Когда я пришла за Куськой, она бегала по площадке. Поймать её там было трудно, и поэтому решили заманить Куську в клетку. Открыли дверь и бросили туда мясо. Ничего не подозревая, Куська вошла туда сразу. Вошла за ней и я и быстро захлопнула дверь. Увидев незнакомого человека, да ещё так близко, Куська сначала в страхе заметалась по клетке, потом так же внезапно изменила своё поведение. Шерсть её поднялась дыбом, она вся сгорбилась и, оскалив зубы, медленно отошла в угол. Сначала я думала взять её лаской, но при первой же моей попытке её глаза сделались такими злыми, что от этого пришлось отказаться сразу.
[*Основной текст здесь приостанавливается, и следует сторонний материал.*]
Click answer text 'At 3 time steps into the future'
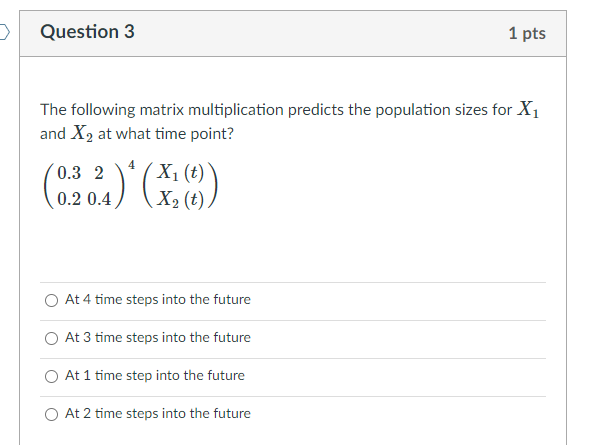The width and height of the screenshot is (612, 445). coord(158,337)
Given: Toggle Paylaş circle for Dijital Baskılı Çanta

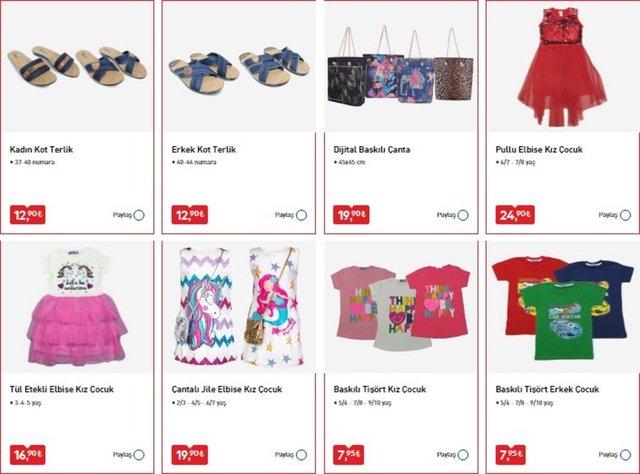Looking at the screenshot, I should pos(463,215).
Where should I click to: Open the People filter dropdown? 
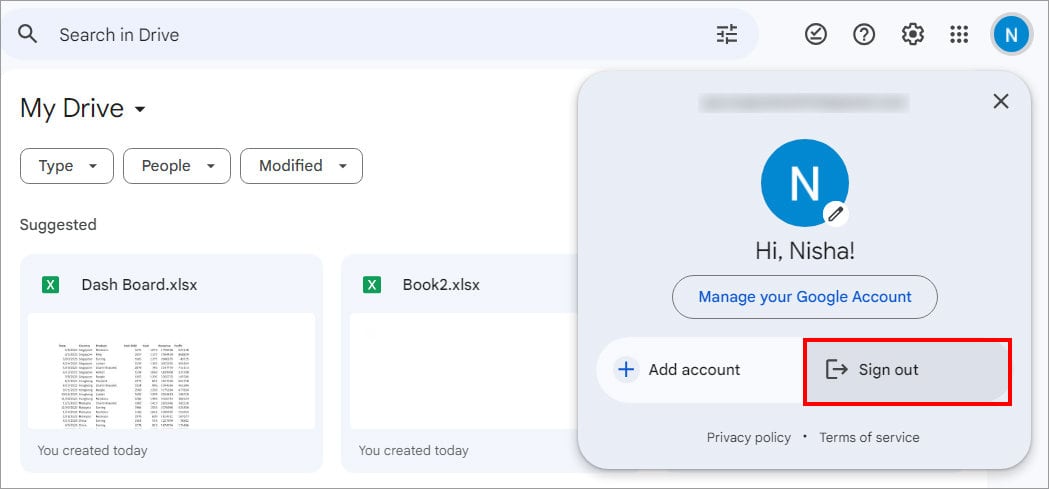click(x=176, y=166)
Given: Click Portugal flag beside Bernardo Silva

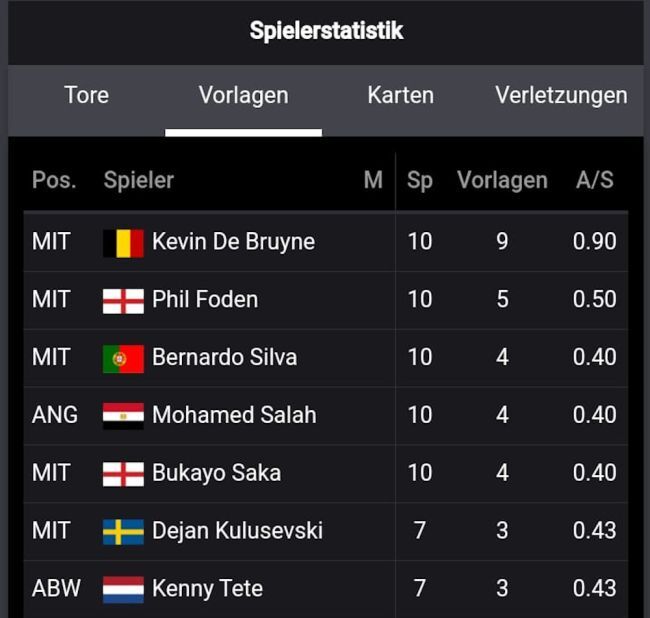Looking at the screenshot, I should [123, 358].
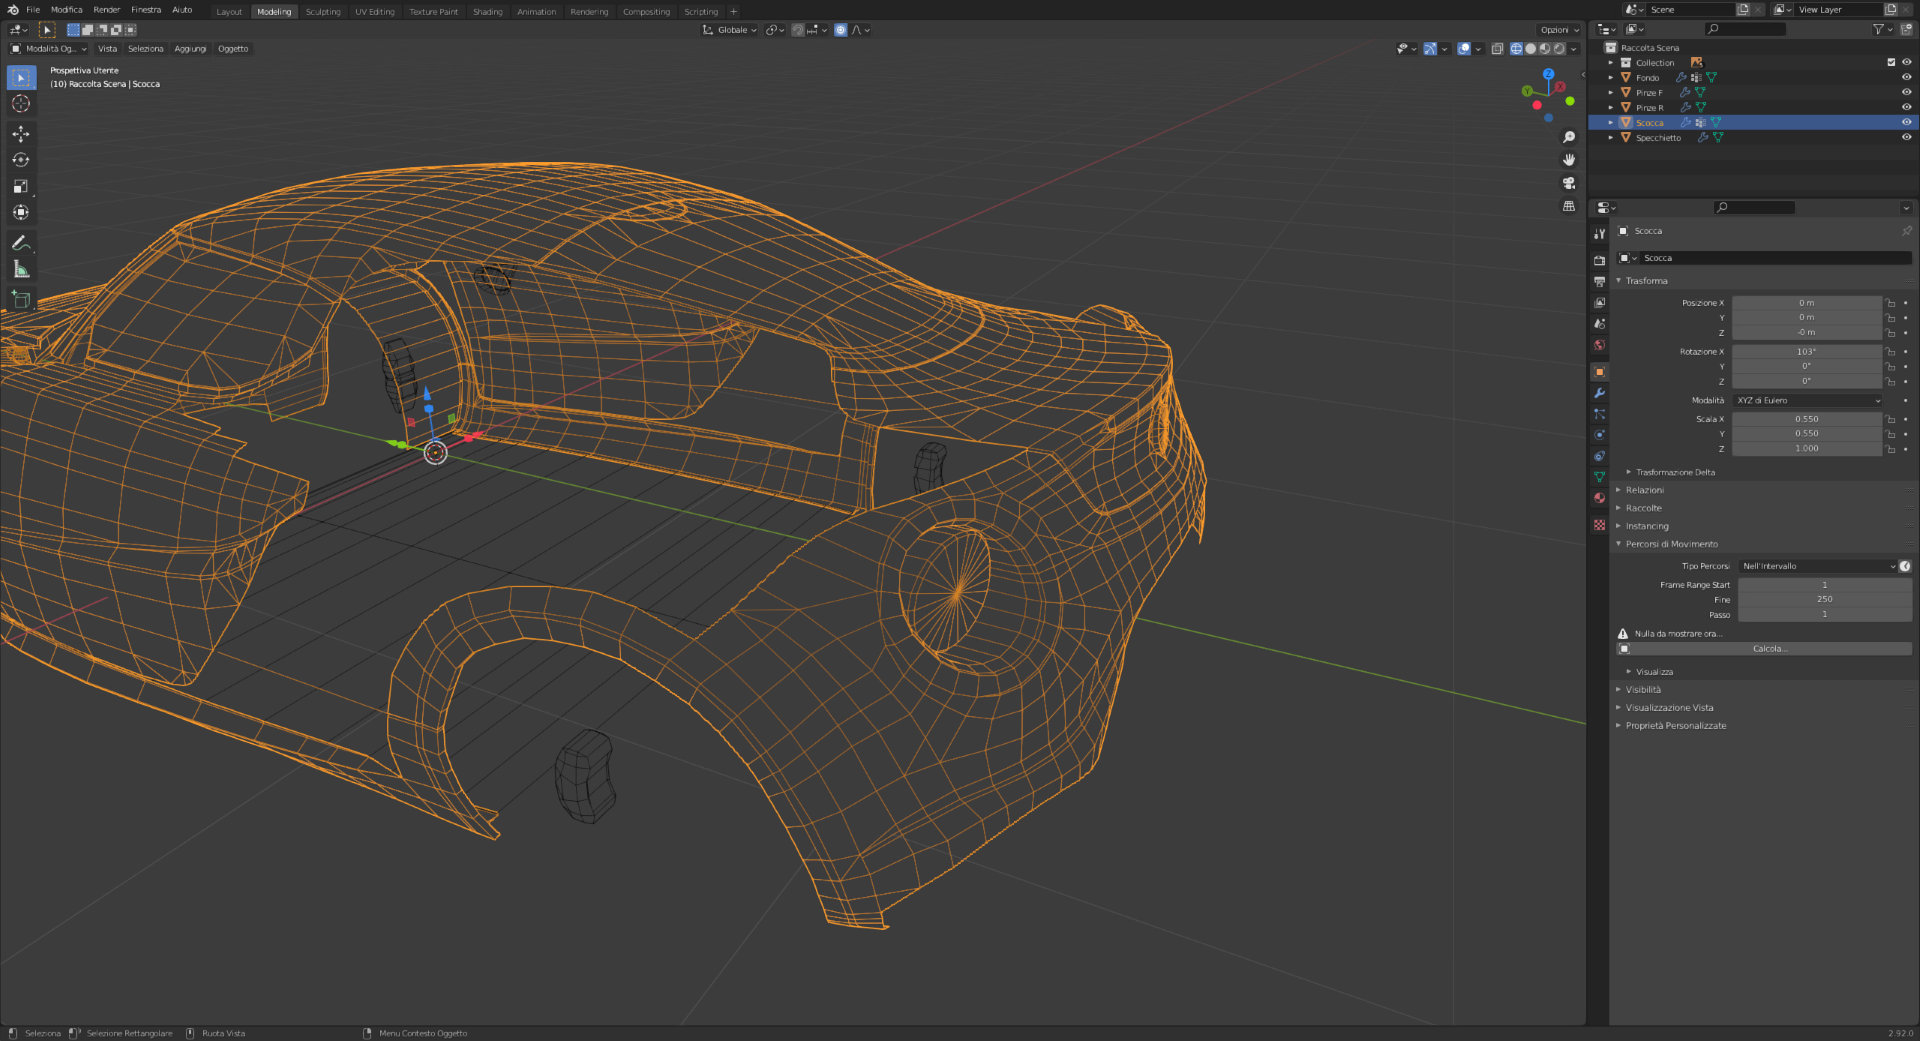Switch to the Sculpting workspace tab
The width and height of the screenshot is (1920, 1041).
[x=323, y=12]
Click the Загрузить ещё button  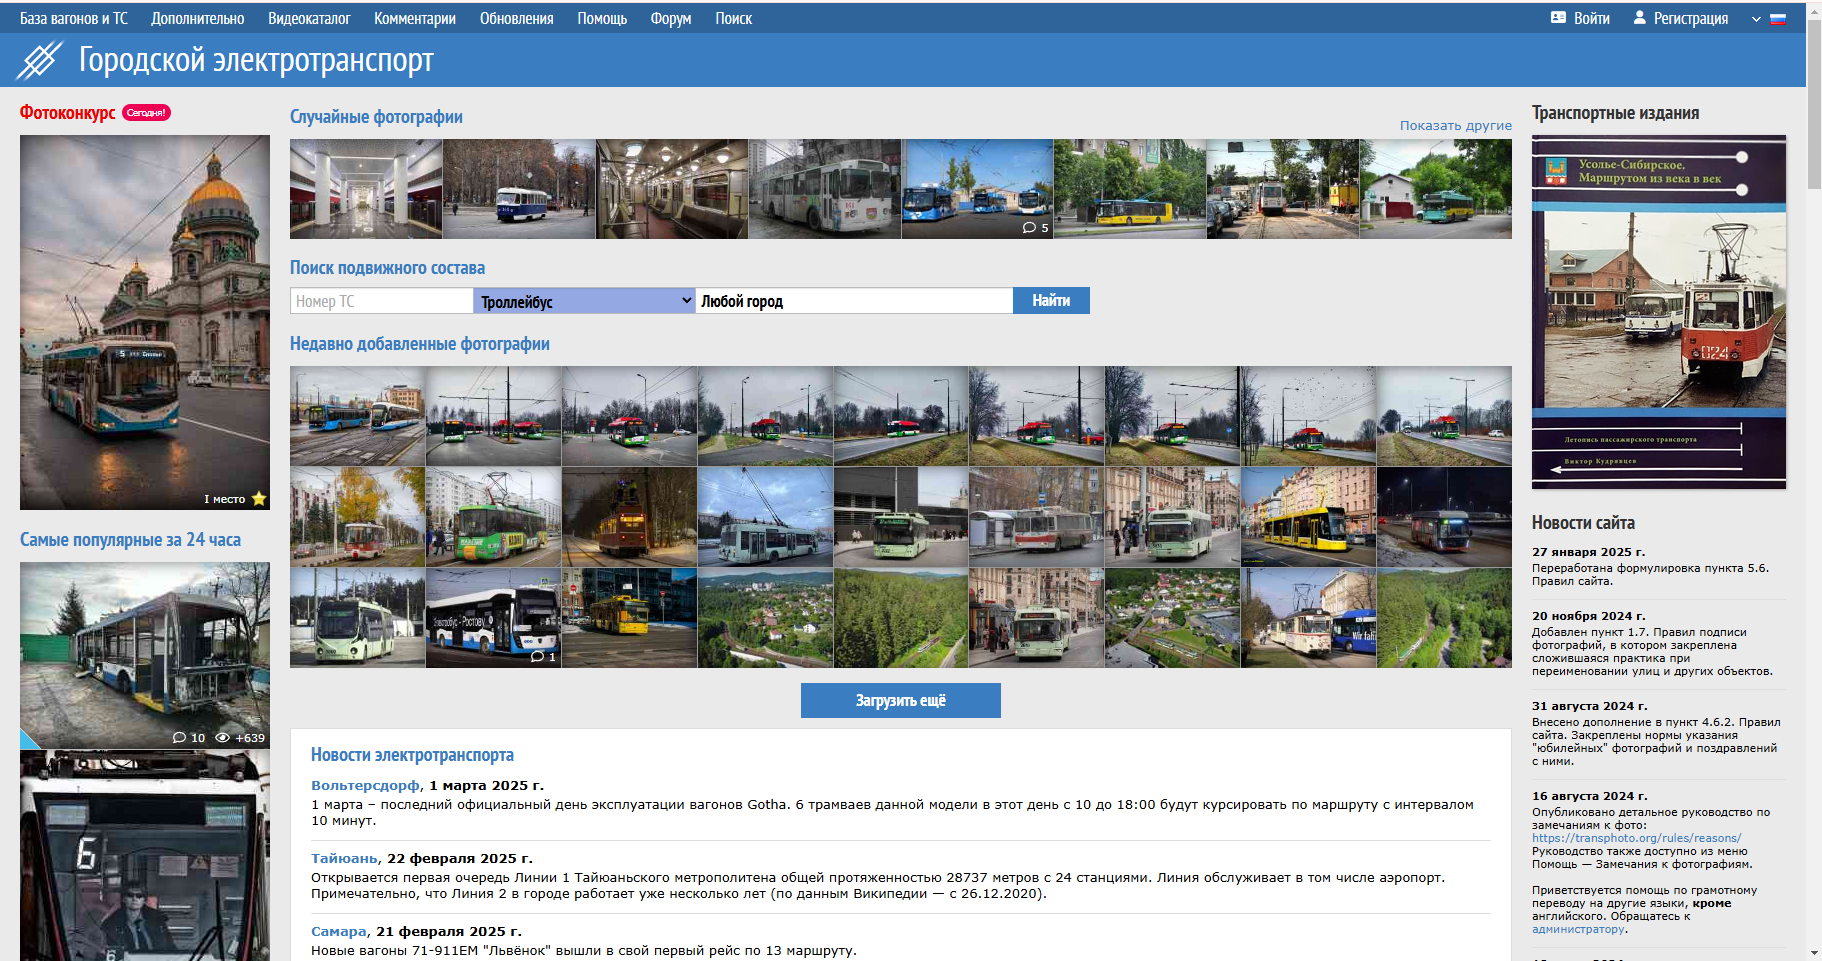pyautogui.click(x=900, y=700)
Тогда я взяла ремень и попробовала накинуть ей на шею петлю. В первый раз это удалось, но затянуть петлю я не успела. Куська ловко вывернулась и бросилась на меня. Она бросалась много раз, молча лязгая, как волк, зубами, в какой-то упорной злобе стараясь схватить меня за лицо. Но петлю на неё я всё же накинула. В какую она пришла ярость, когда почувствовала на своей шее ремень! С бешеным визгом рвалась она из петли, хватала зубами всё, что попадало на пути, потом вдруг вцепилась себе в бок, в лапу, рвала сама себя, как чужую. Чёрная блестящая шерсть Куськи окрасилась кровью, а она продолжала кататься по земле и всё кусала себя, кусала…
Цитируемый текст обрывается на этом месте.